Hughes's own literary childhood was inspired by the comics stacked up on the shelves of his father's newsagent's shop in Mexborough. The family had moved there from Mytholmroyd where Hughes was born in 1930.
The comics inspired the then 11-year-old to write fantastic and gory adventures which apparently amused his grammar school classmates – and sometimes his teacher. So from an early age, writing offered him rewards.
Recalling this time in his book, Winter Pollen, Hughes explained his writing then began to focus on anything to do with shooting, fishing and trapping – it was wartime and he had total freedom to wander where he pleased.
Sometime during his first year at Mexborough Grammar School, he was struck by a comic where one of the characters sang a long-rhymed song. "I found rhymes more satisfying to write. They were more special, but for two or three years they were no more than an occasional game.
Then at some point when I was 14, I borrowed Kipling's Complete Poems from the library. I don't know what drew me to Kipling. Perhaps the poems were a revelation. What took hold of me were the rhythms. They got into my head and evidently affected me greatly. From that point on I began to write all my verse-tales in Kipling's lock-step rhythms of resounding deadlock rhymes."
After school, he did National Service and then he went on to Cambridge to read English, and later archaeology and anthropology. He met Sylvia Plath there in 1956.

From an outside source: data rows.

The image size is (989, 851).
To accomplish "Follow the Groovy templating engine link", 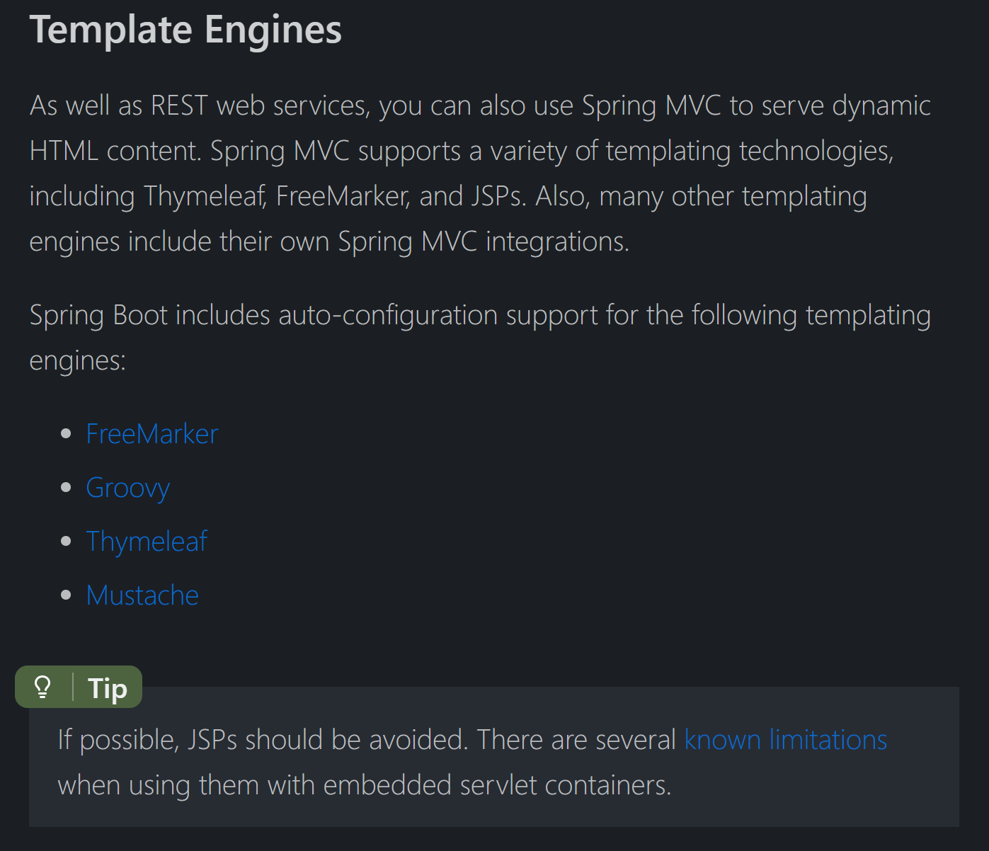I will tap(128, 488).
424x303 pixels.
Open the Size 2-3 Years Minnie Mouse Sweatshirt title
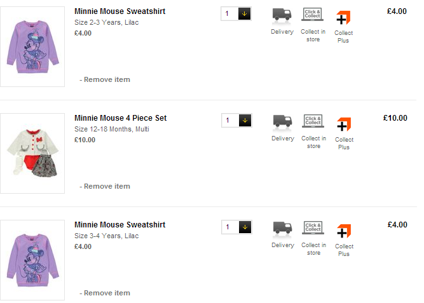click(120, 11)
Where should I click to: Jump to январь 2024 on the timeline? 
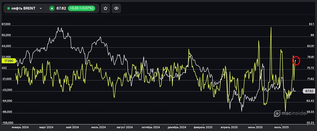click(20, 127)
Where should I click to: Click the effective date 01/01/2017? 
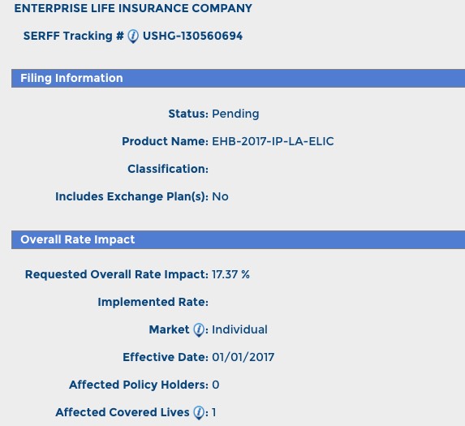pyautogui.click(x=243, y=357)
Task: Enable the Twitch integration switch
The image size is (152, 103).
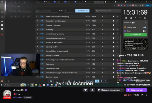Action: click(x=144, y=31)
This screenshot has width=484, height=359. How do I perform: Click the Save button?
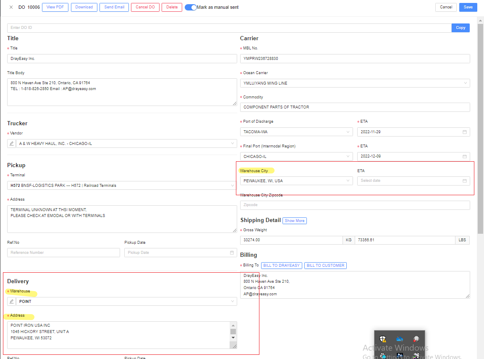coord(468,7)
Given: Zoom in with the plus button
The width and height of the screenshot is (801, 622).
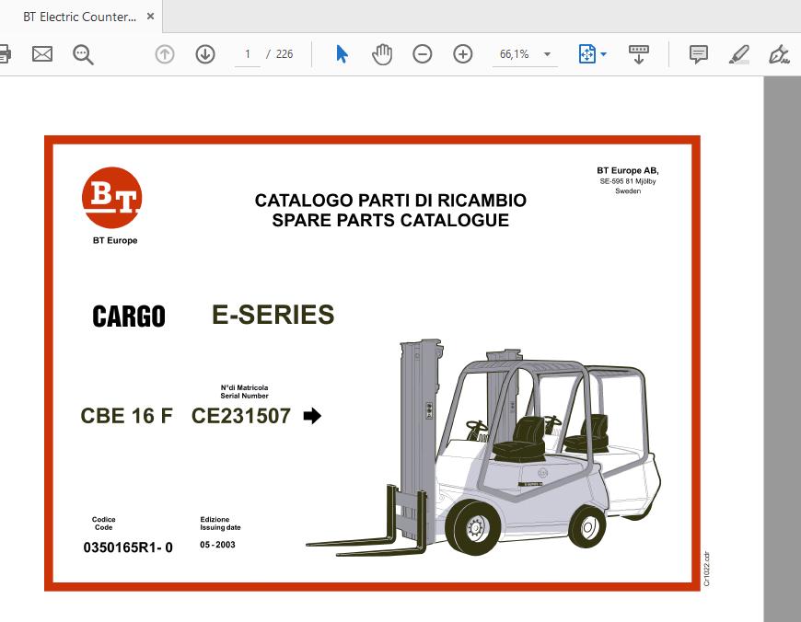Looking at the screenshot, I should (x=462, y=54).
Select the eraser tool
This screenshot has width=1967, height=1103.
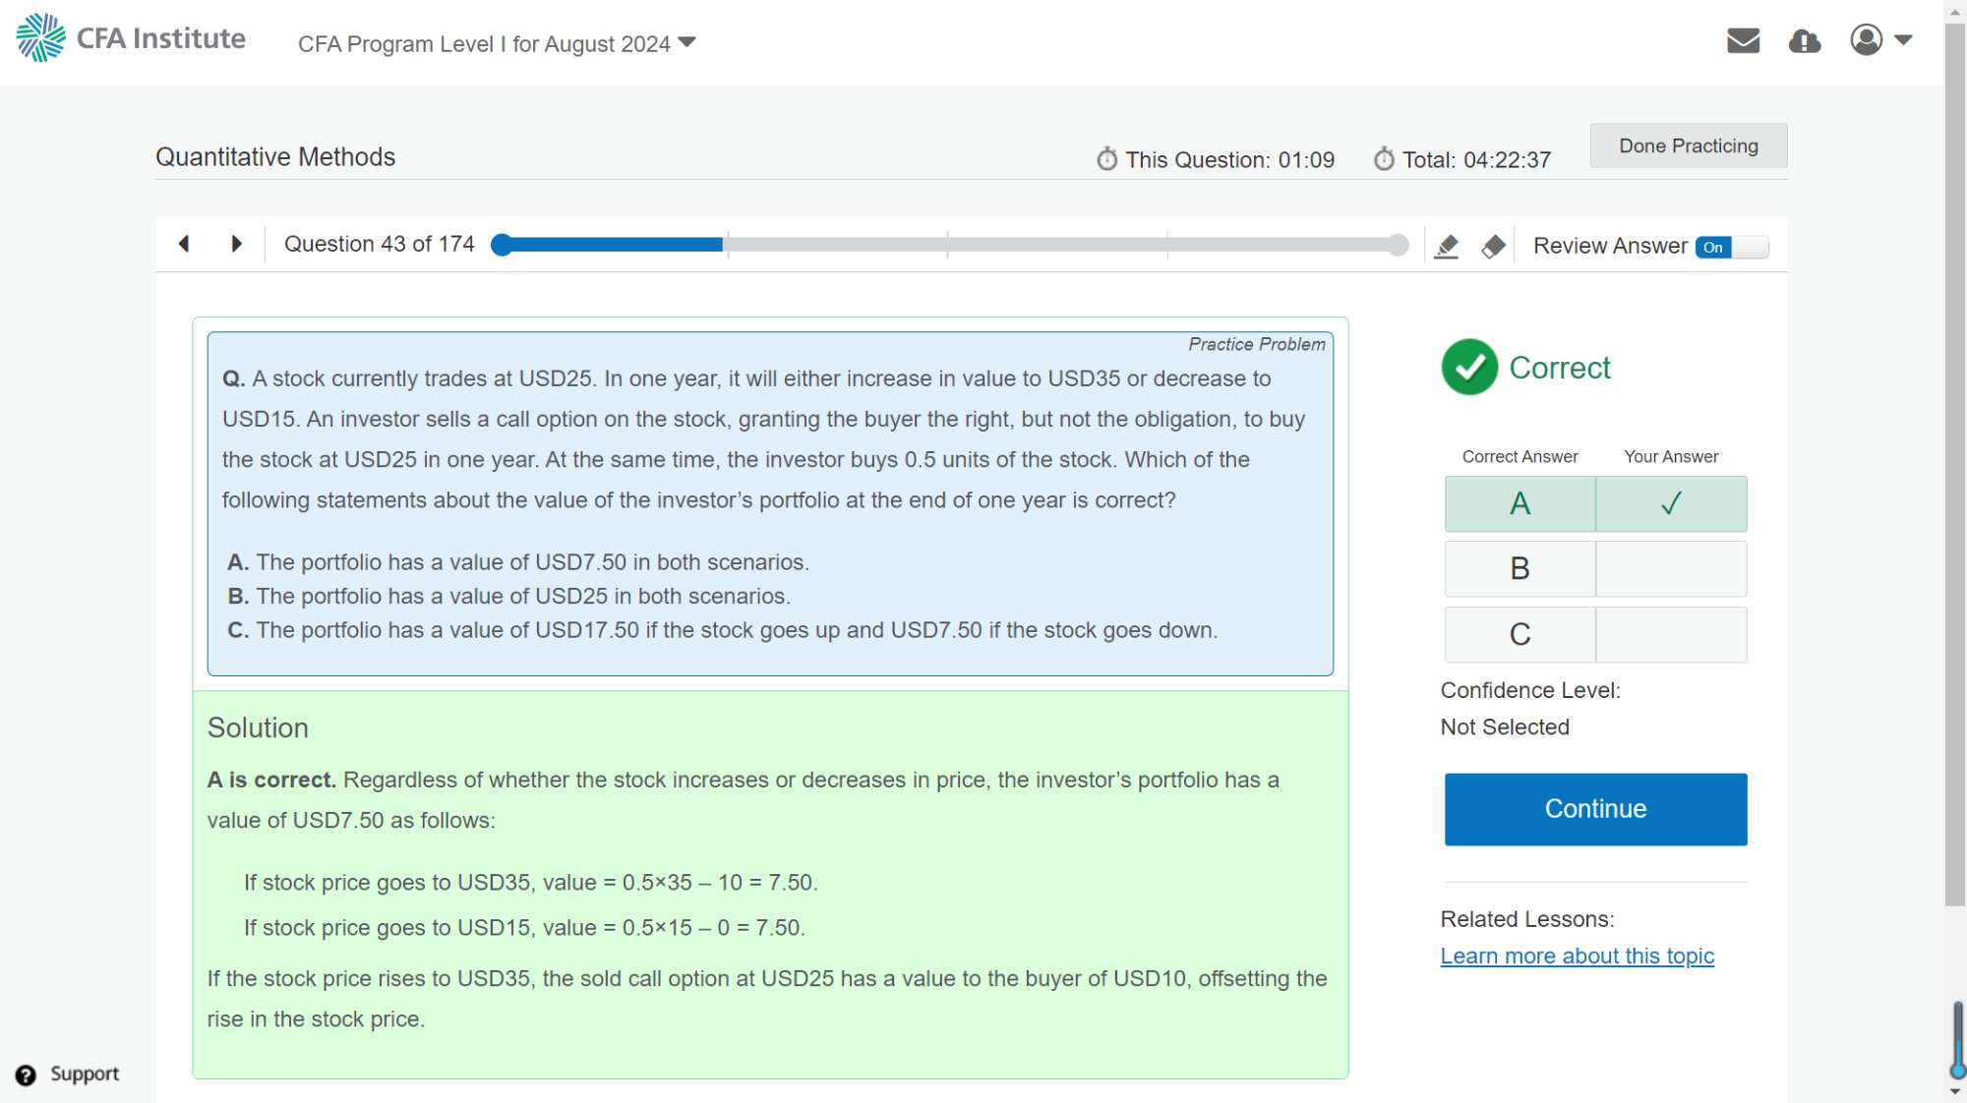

When the 26-year-old poet got together with the Fulbright scholar from New England, the match was seen by all as one wrought in heaven. Plath's journals recall how passionate a convergence it was."

BSE report criticises ministers
2000 On October 26, a long awaited report into the spread of BSE or "mad cow disease" and its fatal human equivalent, vCJD, criticised officials, scientists and government ministers.
The inquiry into the BSE crisis had begun in 1998. By this point there had been 3,253 cases of "mad cow disease" and 18 human deaths from vCJD.
The report, focusing on Britain and carried out by Lord Phillips, said the danger to the public was not identified quickly enough which created a false impression that there was no risk to human health.
"At times bureaucratic processes resulted in unacceptable delay in giving effect to policy" the report said.
Lord Phillips clarified that for the first six months after government scientists had identified the disease they did not inform the public for fear it would cause panic and damage trade.
The recycling of animal protein in ruminant feed has been singled out as the main cause of the spread of the disease.
John Gummer was among many ministers criticised in the report. Mr Gummer, agriculture minister between 1989 and 1993 was censured for his decision to publicly feed his four-year-old daughter a beef burger.
Bovine Spongiform Encephalopathy (BSE) was identified in 1986. A probable link with the human form of the disease – Creutzfeldt-Jacob disease (vCJD) – was established in 1996. On the same day the report came out the government announced plans to compensate the victims of the disease and their families.

Entry of the women peers
1957 On October 30 it was announced the Lords would admit the first women peers. The Conservative Leader of the House, Lord Home, said, "Taking women into parliamentary embrace is, after all, only an extension of the normal privileges of a peer."
Lord Samuel for the Liberals said the House of Lords was the only organisation which excluded women – directly contrary to the Sex Disqualification (Removal) Act passed by the House 40 years previously but which the House had ever since refused to obey.
The Life Peerages Act was passed in 1958. It empowered the Crown to create life peers, both men and for the first time, women, who would be entitled to sit and vote in the House of Lords and whose peerages would expire on their death.
The Peerage Act of 1963 allowed hereditary peeresses to sit in the House of Lords for the first time.